--- PROVIDED RECORDS Enclosed Below ---
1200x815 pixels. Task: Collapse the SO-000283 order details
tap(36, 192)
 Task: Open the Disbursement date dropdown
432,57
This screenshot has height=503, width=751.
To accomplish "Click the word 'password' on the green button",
--- End of Enclosed PROVIDED RECORDS ---
--- PROVIDED RECORDS Enclosed Below ---
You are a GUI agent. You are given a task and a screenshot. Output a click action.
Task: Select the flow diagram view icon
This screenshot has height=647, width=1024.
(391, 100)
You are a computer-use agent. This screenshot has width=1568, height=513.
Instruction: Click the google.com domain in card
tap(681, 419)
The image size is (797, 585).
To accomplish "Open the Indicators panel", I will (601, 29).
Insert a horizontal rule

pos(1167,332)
--- End of Enclosed PROVIDED RECORDS ---
• _TASK STATEMENT_
Beginning at the line with "1200x815 pixels. Task: Collapse" and stopping after the line with "the word 'password'", please write out every line of the data above exactly and nothing else.

• _TASK RESULT_
1200x815 pixels. Task: Collapse the SO-000283 order details
tap(36, 192)
 Task: Open the Disbursement date dropdown
432,57
This screenshot has height=503, width=751.
To accomplish "Click the word 'password' on the green button",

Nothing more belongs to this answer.